Maintaining Ethics and Standards
Whether you're just trying to make enough to cover your hosting costs or building your website as a full-time business, money talks. Even those who start out with the best intentions can be led astray by the lure of a big ad buy.
To maintain your operation's center of gravity, it's helpful to develop a set of guidelines in advance to provide to potential advertisers. Decide what ads you will and won't accept before you're confronted with a questionable situation.
As a site publisher, you'll want to set up standards for what kinds of advertising you'll accept. Common areas of contention are ads for gambling, firearms, and adult content. While you're able to change this policy at any time, having made some initial decisions will keep you focused on the advertising you ideally want without getting distracted by potentially lucrative but questionable opportunities.
Ad specifications are common among larger publishing websites. This document tells advertisers what ad units you display on your site. It describes the size of each unit, the maximum file size and format you'll accept. It may also include a screenshot example of where ads are placed, and if they're interactive, how they work.
The Internet Advertising Bureau maintains a list of standard sizes for online ads. There is no requirement to comply with the IAB's sizes, but it can be a good way to get start. Plus, building around these sizes may help increase the likelihood that your ad sizes will match ad creatives that a prospective advertiser already has.
Although all printed publications have a "rate card" that lists prices for various sizes and frequency of ads, the same has not been true for websites. Some sites have pricing listed in an online media kit. Others require potential clients to contact a staffer to get more information. Having a rate card allows you to provide information quickly to those who inquire. At the same time, it may set a price that is too high for some potential buyers. Not having a rate card requires you to negotiate every sale individually. This is time-consuming but enables you to modify your prices to your advertisers' budgets and create custom packages that reward higher-volume advertisers. In the end, you'll need to decide which model will work best for your site.
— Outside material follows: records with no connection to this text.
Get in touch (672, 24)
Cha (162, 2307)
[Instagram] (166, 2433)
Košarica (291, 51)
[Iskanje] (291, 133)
The world of online advertising changes constantly. Every year a new ad size, technology or placement becomes popular with advertisers. Regardless of how good your ad units are today, tomorrow someone will come along and ask you to place a bigger ad in a more intrusive place. So how does a good online publisher or editor develop guidelines and standards that continue to hold throughout all the changes? There isn't a perfect method. Perhaps the best way is to consider what you're trying to avoid in general.
Some questions to evaluate new ad opportunities:
- Does this ad get in the way of providing a good user experience?
- Does it greatly inhibit a user's ability to get to the editorial content?
- Is it still clear which part of the page is advertising and which part is editorial?